There was something deeper happening in that moment.
“Okay, Sam. Here you go.”
That was a big move for me. I always push the cart. It’s like insulation between me and other people.
… Anyone else tracking with me?
So I never give up that coveted layer of protection.
Like never.
But I knew – without a doubt – that God was shifting something in my boy.
On that Saturday. In that moment. In that grocery story. The change was that clear to me.
And so as we walked up and down the aisles, I fought back tears.
– I was silently thanking God for healing Sam from the spirit-breaking bullying a few years back.
– I was remembering all the times I felt overwhelmed as his mom because he was such an angry little guy.
– I thought back to my hovering tendencies with the goal of protecting him, his friendships, and his reputation.
– I was recalling all those tearful prayers where I begged God to help my son. To help me mother him better.
As I was scratching store items off my list, my mind was flooded with the past 11 years as a mom.
Some good.
Some not so good.
But that day… I saw Sam differently.
He had new-found courage and a bold confidence. And maybe for the first time, my son really believed he held great value in the world.
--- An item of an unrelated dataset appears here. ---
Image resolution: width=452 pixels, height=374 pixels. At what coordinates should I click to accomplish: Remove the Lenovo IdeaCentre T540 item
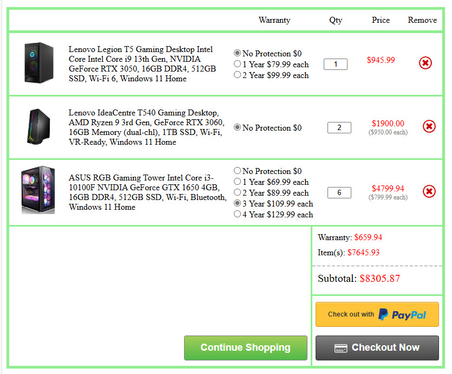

I watched my big, strong 5th grader navigate the crowded aisles of the grocery store, and I was joyful. Grateful. Humbled.
All my effort, all my prayers, all the books I read, all the conversations I had with others moms, all the techniques I tried… mattered.
What I did as his mom… mattered.
God saw me. Heard me. Answered me.
And in that moment, I realized how very proud I was to be his momma.
– So for the mom who has been praying for that kind of moment… hold on.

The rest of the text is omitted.